#### Problem requirements
Each line from the one that includes "1. Reading Advantage (4E) 3 SB (389, 310)" to the last line of the data below should be set down exactly; no other lines are wanted.

── Supplied material ──

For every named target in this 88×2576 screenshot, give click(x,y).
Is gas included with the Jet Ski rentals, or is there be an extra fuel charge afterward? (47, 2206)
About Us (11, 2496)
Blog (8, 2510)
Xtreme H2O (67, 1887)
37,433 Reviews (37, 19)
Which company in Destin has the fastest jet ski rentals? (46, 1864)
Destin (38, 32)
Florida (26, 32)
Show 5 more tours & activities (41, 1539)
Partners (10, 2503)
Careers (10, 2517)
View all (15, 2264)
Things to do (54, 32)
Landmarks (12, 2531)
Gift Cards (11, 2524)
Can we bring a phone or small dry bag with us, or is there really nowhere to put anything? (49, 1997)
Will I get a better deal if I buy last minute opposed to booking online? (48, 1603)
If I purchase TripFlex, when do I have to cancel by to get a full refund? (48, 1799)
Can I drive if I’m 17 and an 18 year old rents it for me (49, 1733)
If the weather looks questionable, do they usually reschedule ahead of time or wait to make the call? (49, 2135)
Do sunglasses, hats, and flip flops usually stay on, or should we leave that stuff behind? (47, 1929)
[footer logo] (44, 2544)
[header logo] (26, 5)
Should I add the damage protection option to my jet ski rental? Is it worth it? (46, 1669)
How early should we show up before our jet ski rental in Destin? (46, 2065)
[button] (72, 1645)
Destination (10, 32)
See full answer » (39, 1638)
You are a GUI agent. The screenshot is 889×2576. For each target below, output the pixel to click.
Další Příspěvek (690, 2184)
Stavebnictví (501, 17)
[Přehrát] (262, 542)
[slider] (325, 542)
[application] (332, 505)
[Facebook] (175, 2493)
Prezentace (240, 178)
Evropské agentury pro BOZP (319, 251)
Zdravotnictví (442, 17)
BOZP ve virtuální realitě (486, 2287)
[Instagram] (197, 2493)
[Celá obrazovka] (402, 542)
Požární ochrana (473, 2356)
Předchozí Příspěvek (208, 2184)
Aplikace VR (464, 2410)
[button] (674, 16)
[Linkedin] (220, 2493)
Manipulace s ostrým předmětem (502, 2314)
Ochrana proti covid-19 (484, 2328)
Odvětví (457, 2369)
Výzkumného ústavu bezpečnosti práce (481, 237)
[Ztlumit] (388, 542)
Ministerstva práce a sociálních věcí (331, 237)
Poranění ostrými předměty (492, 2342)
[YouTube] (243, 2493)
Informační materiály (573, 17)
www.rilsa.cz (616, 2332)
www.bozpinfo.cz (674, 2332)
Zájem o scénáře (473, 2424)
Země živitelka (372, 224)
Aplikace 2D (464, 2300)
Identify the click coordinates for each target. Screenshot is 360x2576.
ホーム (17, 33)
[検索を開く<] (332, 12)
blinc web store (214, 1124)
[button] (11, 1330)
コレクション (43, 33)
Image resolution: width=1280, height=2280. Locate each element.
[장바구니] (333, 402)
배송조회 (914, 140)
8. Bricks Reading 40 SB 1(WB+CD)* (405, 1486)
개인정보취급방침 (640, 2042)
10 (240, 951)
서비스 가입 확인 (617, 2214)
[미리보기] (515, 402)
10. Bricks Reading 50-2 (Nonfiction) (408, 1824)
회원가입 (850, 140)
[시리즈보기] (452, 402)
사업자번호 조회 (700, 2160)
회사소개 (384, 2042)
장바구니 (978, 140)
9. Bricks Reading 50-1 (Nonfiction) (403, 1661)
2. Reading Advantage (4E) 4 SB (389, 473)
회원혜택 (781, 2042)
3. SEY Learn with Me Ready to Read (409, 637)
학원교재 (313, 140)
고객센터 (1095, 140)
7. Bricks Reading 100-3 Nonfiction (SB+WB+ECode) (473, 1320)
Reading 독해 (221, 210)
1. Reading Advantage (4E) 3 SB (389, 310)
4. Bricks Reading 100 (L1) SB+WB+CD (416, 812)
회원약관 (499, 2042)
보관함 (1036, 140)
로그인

───

#### The answer
1. Reading Advantage (4E) 3 SB (389, 310)
4. Bricks Reading 100 (L1) SB+WB+CD (416, 812)
회원약관 (499, 2042)
보관함 (1036, 140)
로그인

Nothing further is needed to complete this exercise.